Human-driven climate change is slowing Earth's rotation at a rate not seen in 3.6 million years

11 May, 2026
Image: Stocktrek Images via Getty Images

Earth spins faster when its mass is more concentrated, just as twirling figure skaters pull in their arms to speed up and spread out their arms to slow down. Rising sea levels have long been known to redistribute that mass and change the planet's spin, but the newly identified rate is unprecedented, scientists say.

Many factors influence Earth's spin speed. The moon's pull on the planet is the most significant over the long term. Its gravitational pull creates a bulge in the planet that slows Earth's rotation rate. The moon's influence increases Earth's day length by about 2.4 milliseconds per century.

However, this 2.4 millisecond rate is offset by an effect called glacial isostatic adjustment, which is the slow rise of the planet's crust that continues to occur after the retreat of the ice sheets. Glacial isostatic adjustment shortens the day length by about 0.8 millisecond per century, leading to a background lengthening over time of 1.71 milliseconds per century.

However, in recent years, the climate seems to be playing an increasing role in altering Earth's rotation. As it turned out, it is quite anomalous. The effect is therefore anthropogenic (caused by humans).

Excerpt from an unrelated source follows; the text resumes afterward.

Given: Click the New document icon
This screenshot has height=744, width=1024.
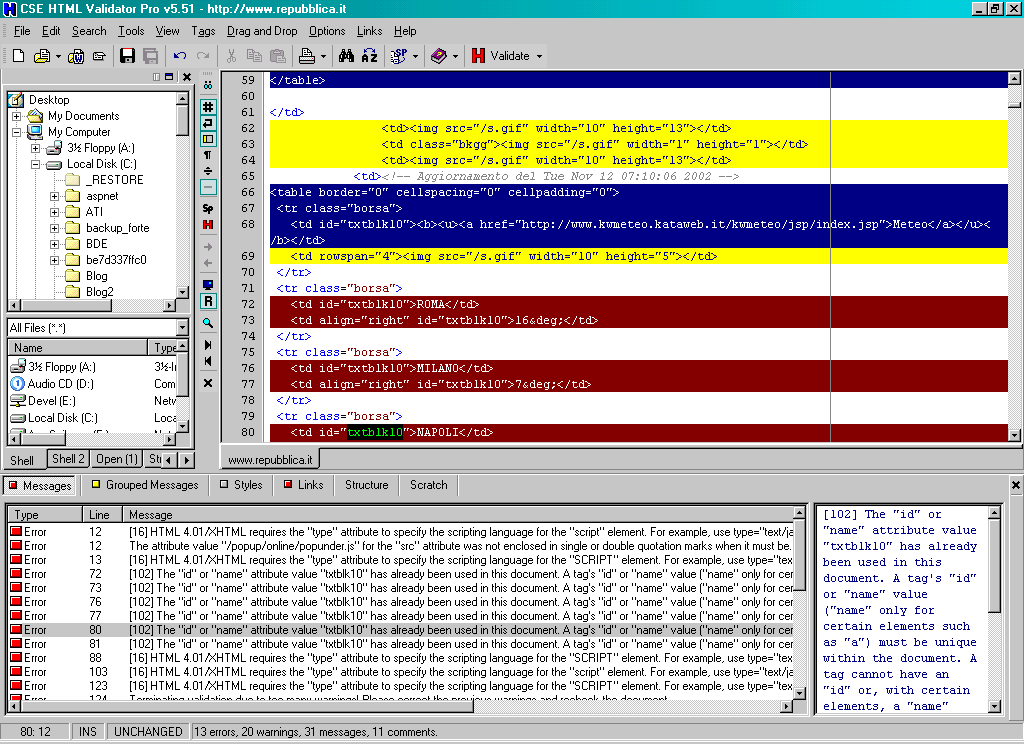Looking at the screenshot, I should 18,56.
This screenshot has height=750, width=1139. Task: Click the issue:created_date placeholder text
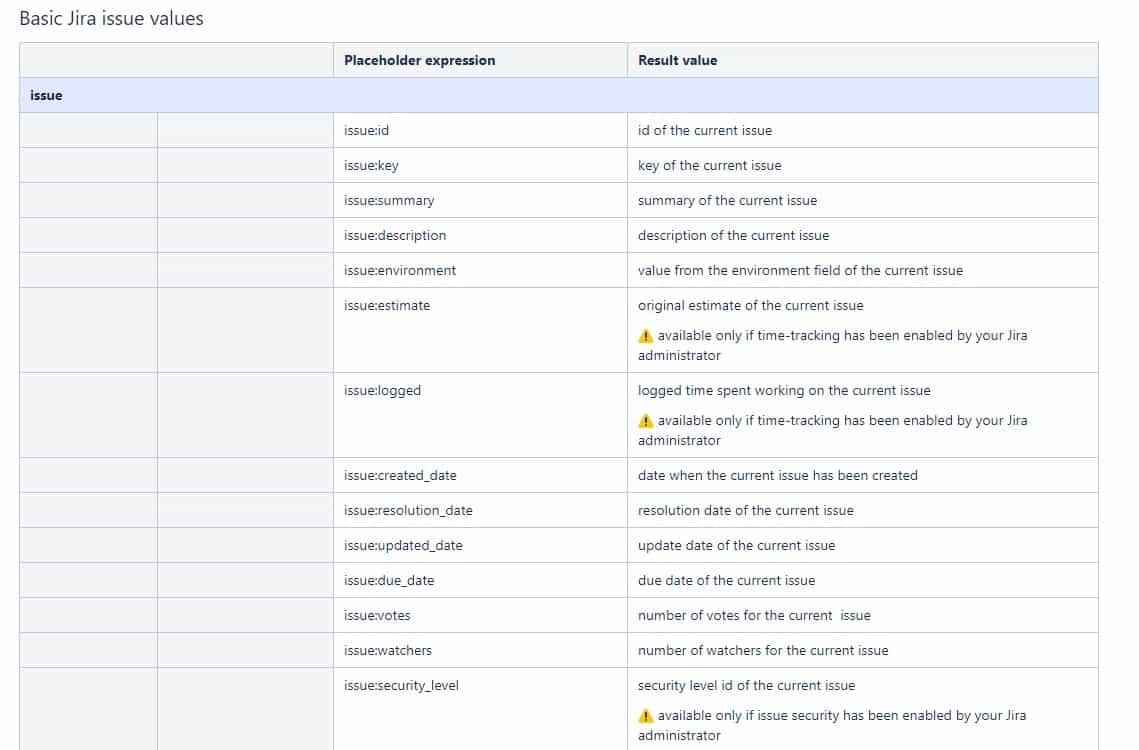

A new study turned to the fossils of shelled single-cell organisms called foraminifera to peer back millions of years into Earth's day length. Changes in the oxygen content of these fossils could reveal sea levels when the organisms were alive, from which the researchers could extrapolate day lengths.

It found that today's 1.33-millisecond-per-century increase in day length was among the fastest changes seen in the past 3.6 billion years. This is expected to get even larger and even bigger than the effect of the moon. Under a future warming scenario where greenhouse gases increase, the day could lengthen by 2.62 milliseconds per century by 2080.

Although the impact would likely not be perceptible to humans, the findings have other real-world implications. For example, instruments that require precise knowledge of Earth's rotation rate, such as those on spacecraft, may need to be recalibrated. Other precise timekeeping applications, such as in computing, could be affected.